Optionally, the loss function of the hybrid deep convolutional neural network is:

in the formula (f)_lossTaking the loss function as a reference, wherein N is the total number of samples in a training sample set, i is the ith sample in the training sample set, F (X) is the super-resolution reconstructed image, Y is a real high-resolution image corresponding to the super-resolution reconstructed image, β is a multiplication coefficient of weight attenuation, and theta is a network weight parameter to be calculated;

the network weight parameter to be calculated is subjected to parameter updating according to a parameter updating relational expression so as to reduce the loss function value to the lowest, wherein the parameter updating relational expression is as follows:

wherein,

m_tis the mean value of the first time t of the gradient, v_tVariance value of the second time t +1 of the gradient, η learning rate, β₁、β₂All are known constants.

An embodiment of the present invention further provides an image super-resolution reconstruction apparatus, which includes a processor, and the processor is configured to implement the steps of the image super-resolution reconstruction method according to any one of the preceding items when executing the computer program stored in the memory.

Finally, an embodiment of the present invention provides a computer-readable storage medium, on which an image super-resolution reconstruction program is stored, which when executed by a processor implements the steps of the image super-resolution reconstruction method according to any of the previous items.

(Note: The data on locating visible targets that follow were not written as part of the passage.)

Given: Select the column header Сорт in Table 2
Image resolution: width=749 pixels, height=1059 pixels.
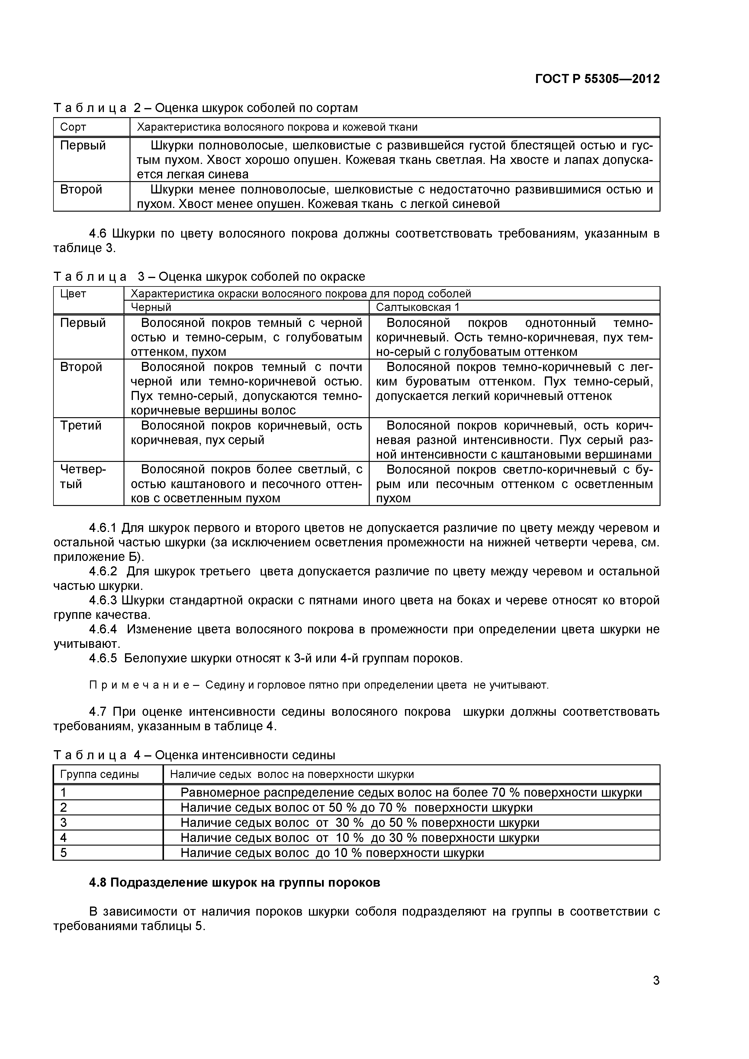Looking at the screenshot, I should pyautogui.click(x=73, y=127).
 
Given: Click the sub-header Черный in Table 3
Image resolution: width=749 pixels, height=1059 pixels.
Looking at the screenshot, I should pyautogui.click(x=151, y=307).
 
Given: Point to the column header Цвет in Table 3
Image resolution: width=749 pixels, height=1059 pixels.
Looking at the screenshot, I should pyautogui.click(x=73, y=294).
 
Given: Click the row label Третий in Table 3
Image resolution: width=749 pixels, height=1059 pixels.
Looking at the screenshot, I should pyautogui.click(x=81, y=425).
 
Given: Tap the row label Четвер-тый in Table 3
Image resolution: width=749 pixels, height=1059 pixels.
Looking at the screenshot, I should pyautogui.click(x=83, y=476).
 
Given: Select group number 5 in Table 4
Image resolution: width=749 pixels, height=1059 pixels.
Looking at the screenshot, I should pyautogui.click(x=64, y=853).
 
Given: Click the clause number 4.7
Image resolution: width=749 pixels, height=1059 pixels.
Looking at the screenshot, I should pyautogui.click(x=98, y=712).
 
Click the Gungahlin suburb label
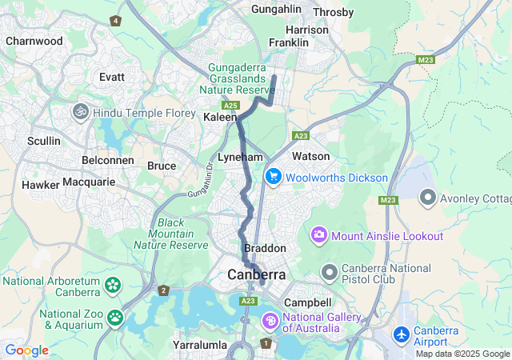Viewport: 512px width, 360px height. [x=276, y=9]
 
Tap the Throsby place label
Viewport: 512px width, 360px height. [x=334, y=12]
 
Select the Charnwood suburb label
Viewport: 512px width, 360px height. [x=34, y=41]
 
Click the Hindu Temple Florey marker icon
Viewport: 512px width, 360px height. [x=80, y=112]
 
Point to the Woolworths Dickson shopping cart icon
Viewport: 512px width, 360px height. [x=274, y=177]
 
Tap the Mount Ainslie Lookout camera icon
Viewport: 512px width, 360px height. [x=319, y=235]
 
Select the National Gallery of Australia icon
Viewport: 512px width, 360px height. [x=271, y=321]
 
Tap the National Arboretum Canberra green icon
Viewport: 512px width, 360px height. [x=113, y=285]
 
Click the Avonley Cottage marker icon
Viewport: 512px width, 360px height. [x=429, y=196]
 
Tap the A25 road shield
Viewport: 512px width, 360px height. [x=231, y=105]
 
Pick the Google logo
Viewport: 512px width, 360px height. [x=26, y=350]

The technical scheme provided by the application has the advantages that the coding and decoding noise reduction module constructed by convolution and deconvolution is adopted to remove noise generated in the super-resolution image reconstruction process, so that the definition of the reconstructed image is improved, a high-quality image is output, and a better visual effect is achieved; the hole convolution layer is applied in the image reconstruction process, so that a small convolution kernel obtains a large receptive field, the convolution receptive field is enlarged, more adjacent pixel information can be obtained under the premise condition that the network capacity is not increased, the reconstruction effect can be improved, the calculation amount can be reduced, the model training time can be effectively shortened, the model training efficiency is improved, the storage amount is small, the practical application is convenient, and the practicability is high.

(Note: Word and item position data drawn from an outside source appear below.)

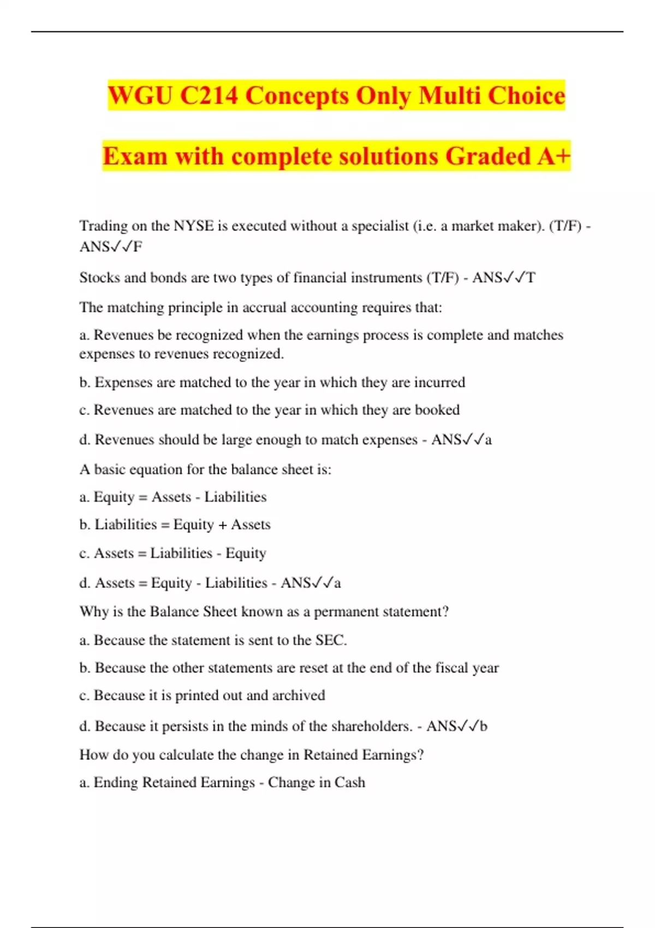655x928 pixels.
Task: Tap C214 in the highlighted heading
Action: [x=209, y=96]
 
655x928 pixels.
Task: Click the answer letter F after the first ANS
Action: [x=138, y=247]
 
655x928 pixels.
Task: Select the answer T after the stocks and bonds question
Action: [x=531, y=278]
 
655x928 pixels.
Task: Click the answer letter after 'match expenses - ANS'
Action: [x=488, y=440]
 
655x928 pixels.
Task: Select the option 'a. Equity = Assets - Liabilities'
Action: [x=173, y=497]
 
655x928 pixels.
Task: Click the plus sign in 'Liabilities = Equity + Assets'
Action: [x=222, y=525]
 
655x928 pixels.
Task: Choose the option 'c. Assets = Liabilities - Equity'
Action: [x=173, y=554]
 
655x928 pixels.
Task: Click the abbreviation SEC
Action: [x=331, y=640]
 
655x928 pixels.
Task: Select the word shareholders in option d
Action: [x=372, y=727]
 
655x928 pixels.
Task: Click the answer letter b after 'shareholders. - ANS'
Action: [x=483, y=727]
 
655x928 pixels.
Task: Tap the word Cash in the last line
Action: [x=350, y=783]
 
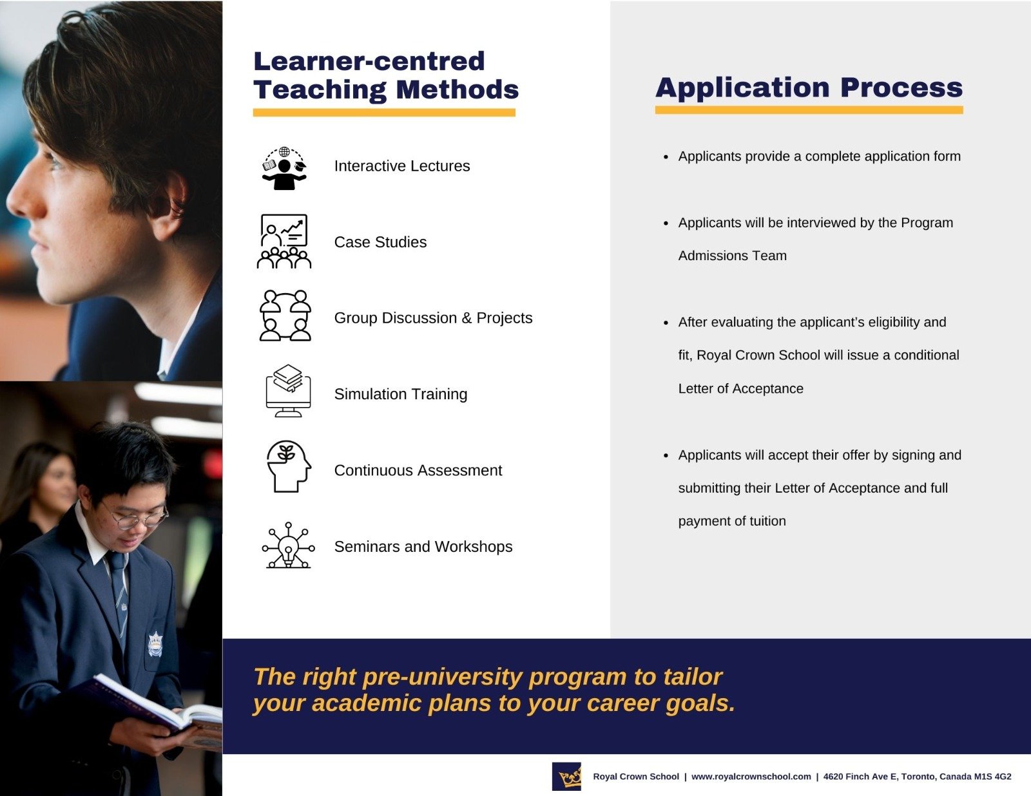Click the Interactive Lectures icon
(284, 168)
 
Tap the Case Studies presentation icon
(284, 242)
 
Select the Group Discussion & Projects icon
(285, 316)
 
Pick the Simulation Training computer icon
(288, 392)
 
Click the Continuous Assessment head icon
(288, 467)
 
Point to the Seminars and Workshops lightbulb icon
(288, 546)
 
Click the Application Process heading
(809, 88)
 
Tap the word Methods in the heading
(457, 90)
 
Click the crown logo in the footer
(567, 777)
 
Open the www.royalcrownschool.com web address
(751, 777)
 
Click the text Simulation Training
(400, 394)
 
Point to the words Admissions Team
(732, 256)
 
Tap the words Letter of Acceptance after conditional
(740, 388)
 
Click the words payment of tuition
(731, 521)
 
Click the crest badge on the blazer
(155, 644)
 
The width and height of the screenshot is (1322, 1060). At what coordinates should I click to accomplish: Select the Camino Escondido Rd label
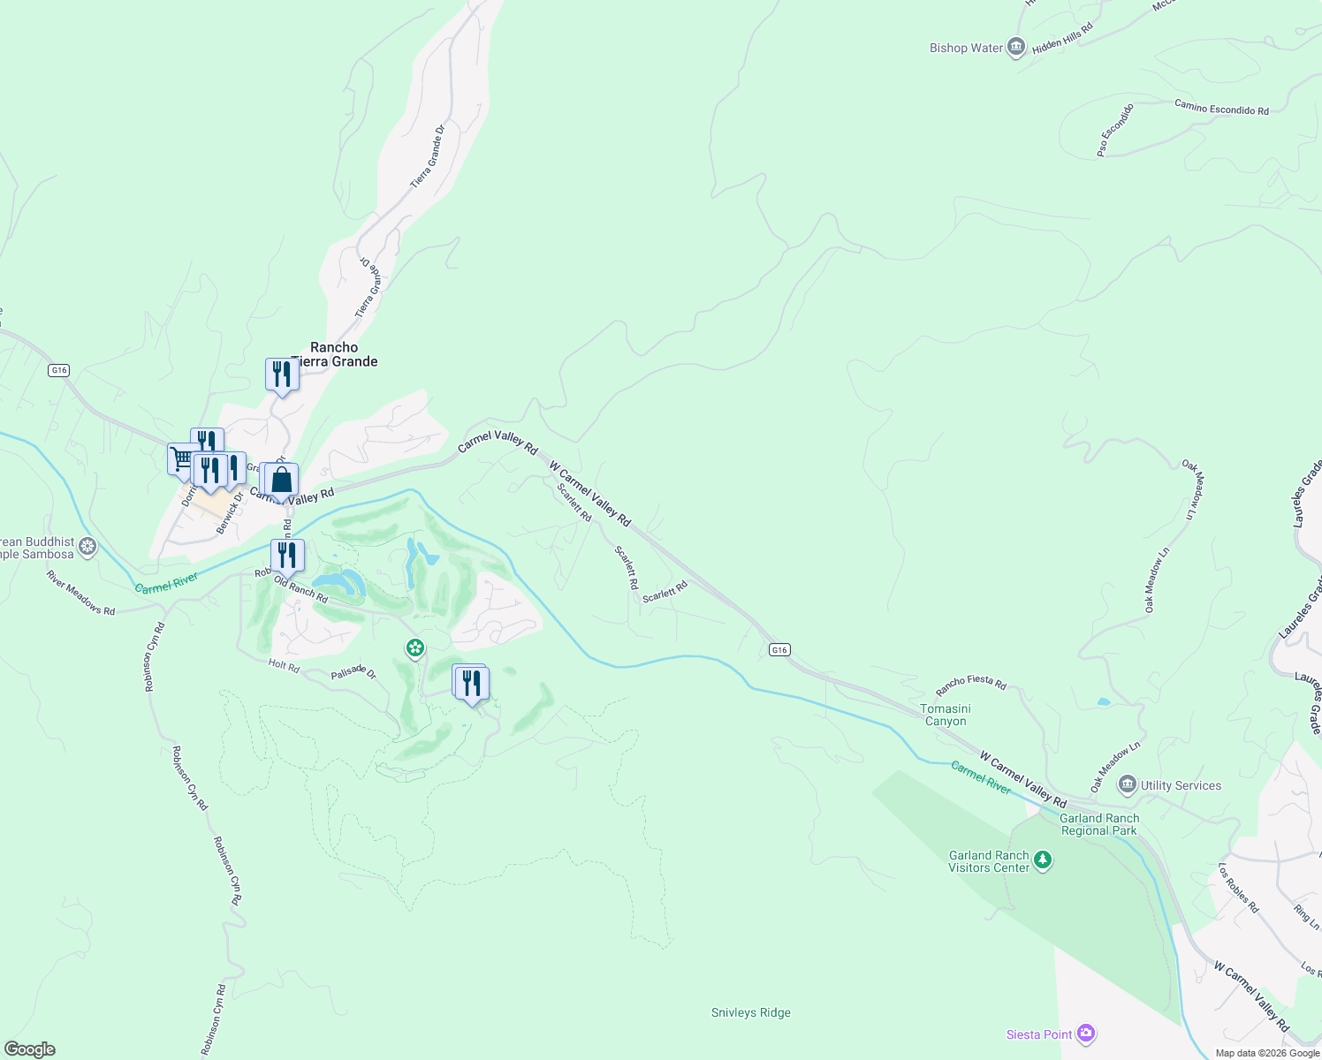pos(1221,108)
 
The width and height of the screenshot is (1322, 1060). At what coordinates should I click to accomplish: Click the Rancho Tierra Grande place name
pos(335,354)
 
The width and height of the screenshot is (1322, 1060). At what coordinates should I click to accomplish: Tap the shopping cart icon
pos(182,458)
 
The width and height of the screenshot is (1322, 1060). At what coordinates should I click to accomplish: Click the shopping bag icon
pos(282,481)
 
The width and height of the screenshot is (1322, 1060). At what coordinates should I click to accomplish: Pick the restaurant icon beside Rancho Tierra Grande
pos(282,375)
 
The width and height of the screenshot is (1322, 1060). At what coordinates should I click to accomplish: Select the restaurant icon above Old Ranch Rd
pos(287,556)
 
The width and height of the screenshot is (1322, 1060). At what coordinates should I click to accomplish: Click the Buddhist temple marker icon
pos(87,548)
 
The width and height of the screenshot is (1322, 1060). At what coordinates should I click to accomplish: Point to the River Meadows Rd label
pos(81,593)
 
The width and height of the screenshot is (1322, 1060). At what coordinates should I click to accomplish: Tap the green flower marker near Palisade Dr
pos(415,649)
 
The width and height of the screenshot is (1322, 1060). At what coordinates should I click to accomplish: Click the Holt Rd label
pos(284,665)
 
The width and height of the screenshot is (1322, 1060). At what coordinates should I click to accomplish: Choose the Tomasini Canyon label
pos(946,715)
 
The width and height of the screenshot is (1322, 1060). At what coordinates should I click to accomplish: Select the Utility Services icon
pos(1127,785)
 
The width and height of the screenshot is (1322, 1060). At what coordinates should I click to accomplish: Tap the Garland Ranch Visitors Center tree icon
pos(1043,861)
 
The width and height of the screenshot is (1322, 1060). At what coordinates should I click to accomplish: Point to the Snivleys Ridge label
pos(750,1013)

In addition, the embodiment of the invention also provides a corresponding realization device and a computer readable storage medium for the image super-resolution reconstruction method, so that the method has higher practicability, and the device and the computer readable storage medium have corresponding advantages.

It is to be understood that both the foregoing general description and the following detailed description are exemplary and explanatory only and are not restrictive of the disclosure.

Drawings

In order to more clearly illustrate the embodiments of the present invention or the technical solutions of the related art, the drawings required to be used in the description of the embodiments or the related art will be briefly described below, and it is obvious that the drawings in the following description are only some embodiments of the present invention, and for those skilled in the art, other drawings can be obtained according to these drawings without creative efforts.

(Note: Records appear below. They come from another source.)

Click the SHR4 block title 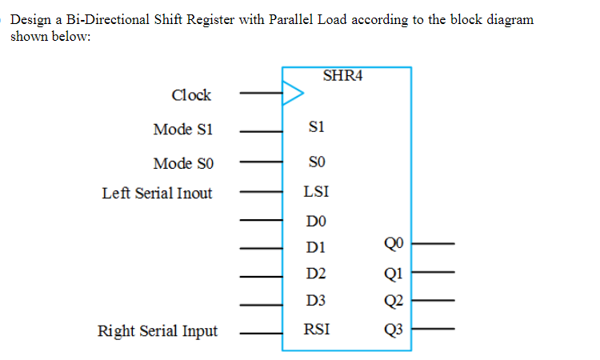click(x=345, y=77)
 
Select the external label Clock click(x=191, y=95)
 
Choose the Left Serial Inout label click(x=157, y=193)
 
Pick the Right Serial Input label click(x=157, y=330)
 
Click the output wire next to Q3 click(x=433, y=329)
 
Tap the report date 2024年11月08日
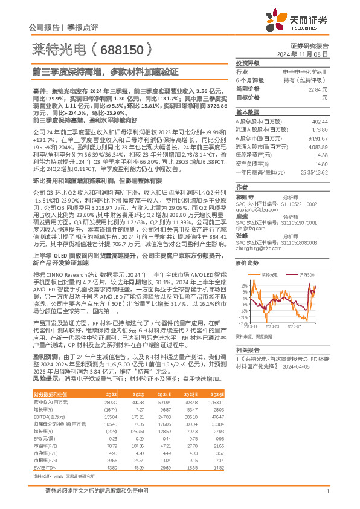[308, 54]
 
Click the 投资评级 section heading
[247, 63]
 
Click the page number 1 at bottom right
[327, 491]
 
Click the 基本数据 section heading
[247, 112]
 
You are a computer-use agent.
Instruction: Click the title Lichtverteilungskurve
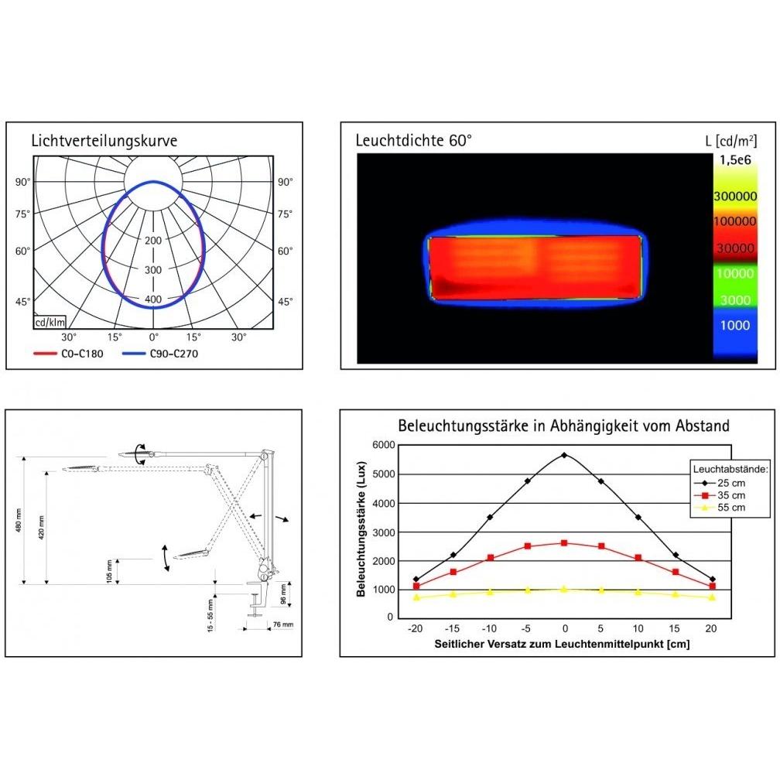[x=104, y=141]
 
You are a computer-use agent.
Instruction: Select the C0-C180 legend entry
[x=68, y=354]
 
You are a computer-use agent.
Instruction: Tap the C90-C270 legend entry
[x=160, y=354]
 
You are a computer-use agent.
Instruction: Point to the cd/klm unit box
[x=50, y=323]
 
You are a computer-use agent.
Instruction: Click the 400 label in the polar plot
[x=153, y=299]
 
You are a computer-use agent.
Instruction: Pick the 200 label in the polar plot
[x=153, y=240]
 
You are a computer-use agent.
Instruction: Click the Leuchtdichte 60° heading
[x=413, y=141]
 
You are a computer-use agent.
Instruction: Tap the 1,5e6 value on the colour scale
[x=735, y=160]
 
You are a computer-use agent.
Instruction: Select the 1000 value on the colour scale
[x=735, y=325]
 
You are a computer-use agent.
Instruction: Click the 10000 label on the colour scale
[x=735, y=273]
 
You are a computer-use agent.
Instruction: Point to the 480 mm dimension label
[x=19, y=520]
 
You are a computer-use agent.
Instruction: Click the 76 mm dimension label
[x=283, y=624]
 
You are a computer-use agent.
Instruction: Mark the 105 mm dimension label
[x=109, y=572]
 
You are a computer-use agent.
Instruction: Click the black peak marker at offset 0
[x=563, y=455]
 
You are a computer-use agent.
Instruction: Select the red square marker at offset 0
[x=563, y=543]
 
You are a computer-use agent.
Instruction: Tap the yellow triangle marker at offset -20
[x=416, y=597]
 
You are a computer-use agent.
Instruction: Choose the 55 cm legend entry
[x=720, y=508]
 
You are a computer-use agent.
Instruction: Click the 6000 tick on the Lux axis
[x=384, y=445]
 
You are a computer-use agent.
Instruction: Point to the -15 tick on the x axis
[x=452, y=628]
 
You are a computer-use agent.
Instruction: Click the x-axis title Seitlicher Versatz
[x=562, y=644]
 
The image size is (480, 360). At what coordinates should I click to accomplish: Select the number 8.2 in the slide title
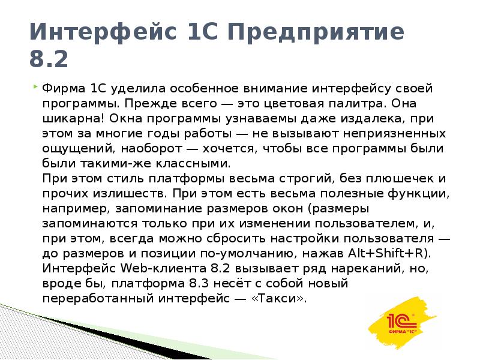[x=48, y=60]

Fig. 1 is a schematic flow chart of an image super-resolution reconstruction method according to an embodiment of the present invention;

FIG. 2 is a schematic diagram illustrating a cascading effect of a multi-void convolutional layer according to an embodiment of the present invention;

FIG. 3a is a view of the field of a hole convolution after 1-fold convolution according to an embodiment of the present invention;

FIG. 3b is a view of the cavity convolution field after 2 times convolution according to the embodiment of the present invention;

FIG. 3c is a view of the cavity convolution field after 4 times convolution according to an embodiment of the present invention;

FIG. 4 is a schematic diagram of a residual structure according to an embodiment of the present invention;

fig. 5 is a block diagram of an embodiment of an image super-resolution reconstruction apparatus according to an embodiment of the present invention;

fig. 6 is a structural diagram of an embodiment of a hybrid deep convolutional neural network according to an embodiment of the present invention;

fig. 7 is a block diagram of another embodiment of an image super-resolution reconstruction apparatus according to an embodiment of the present invention;

FIG. 8 is a schematic diagram illustrating a comparison between a de-noising module with de-convolution build and a de-noising module without de-convolution network according to an embodiment of the present invention;

FIG. 9 is a schematic diagram comparing a convolution network with holes with a convolution network without holes according to an embodiment of the present invention;

FIG. 10 is a graph illustrating a comparison of performance comparison curves using both deconvolution and hole convolution, and neither of them, according to an embodiment of the present invention.

Detailed Description

In order that those skilled in the art will better understand the disclosure, the invention will be described in further detail with reference to the accompanying drawings and specific embodiments. It is to be understood that the described embodiments are merely exemplary of the invention, and not restrictive of the full scope of the invention. All other embodiments, which can be derived by a person skilled in the art from the embodiments given herein without making any creative effort, shall fall within the protection scope of the present invention.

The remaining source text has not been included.